- _Records for this task_:

------

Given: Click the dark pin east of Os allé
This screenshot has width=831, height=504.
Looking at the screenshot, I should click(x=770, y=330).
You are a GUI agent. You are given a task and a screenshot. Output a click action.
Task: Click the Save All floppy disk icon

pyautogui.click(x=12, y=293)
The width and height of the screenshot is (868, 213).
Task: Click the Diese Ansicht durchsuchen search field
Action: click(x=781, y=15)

------

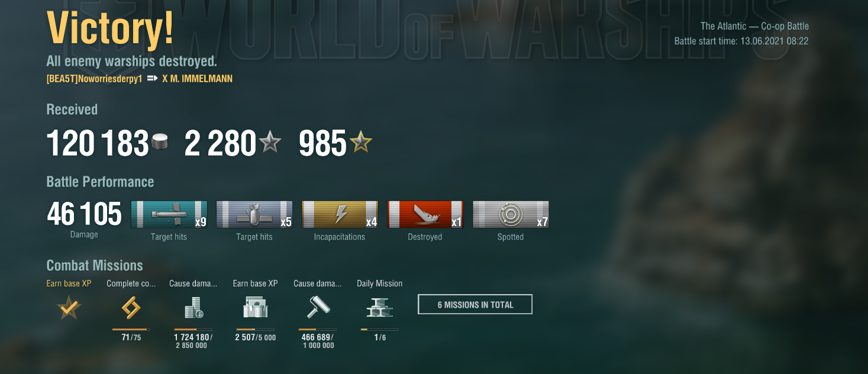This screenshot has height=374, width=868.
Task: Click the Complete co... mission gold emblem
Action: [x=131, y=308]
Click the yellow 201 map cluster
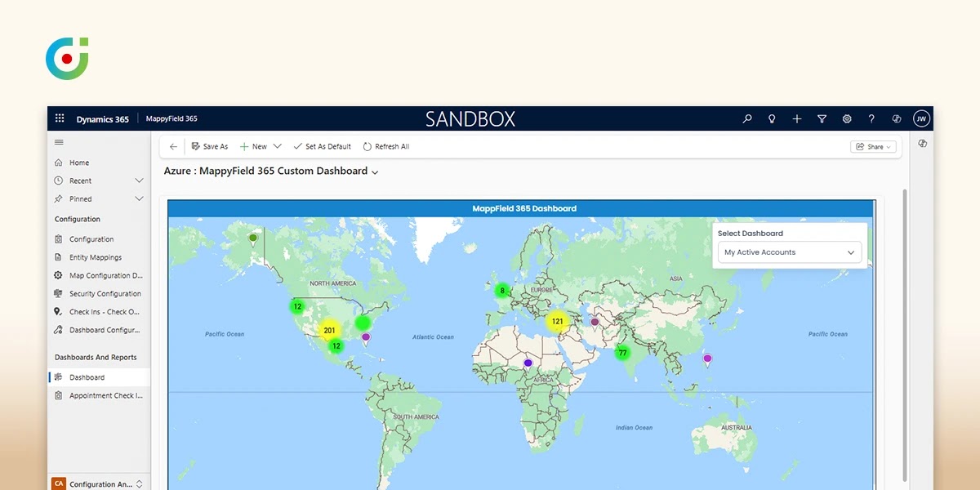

------

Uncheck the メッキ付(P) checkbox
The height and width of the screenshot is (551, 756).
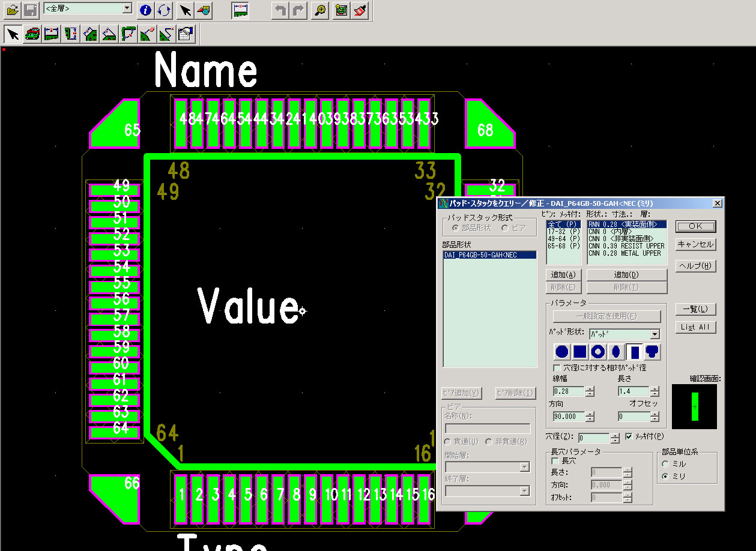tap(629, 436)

------

- _What to do_:
Will you return exactly the lines above from the one with "This screenshot has width=831, height=504." down to the one with "You are a GUI", counting both as part of the range?

- _Finished task_:
This screenshot has width=831, height=504.
Looking at the screenshot, I should click(x=770, y=330).
You are a GUI agent. You are given a task and a screenshot. Output a click action.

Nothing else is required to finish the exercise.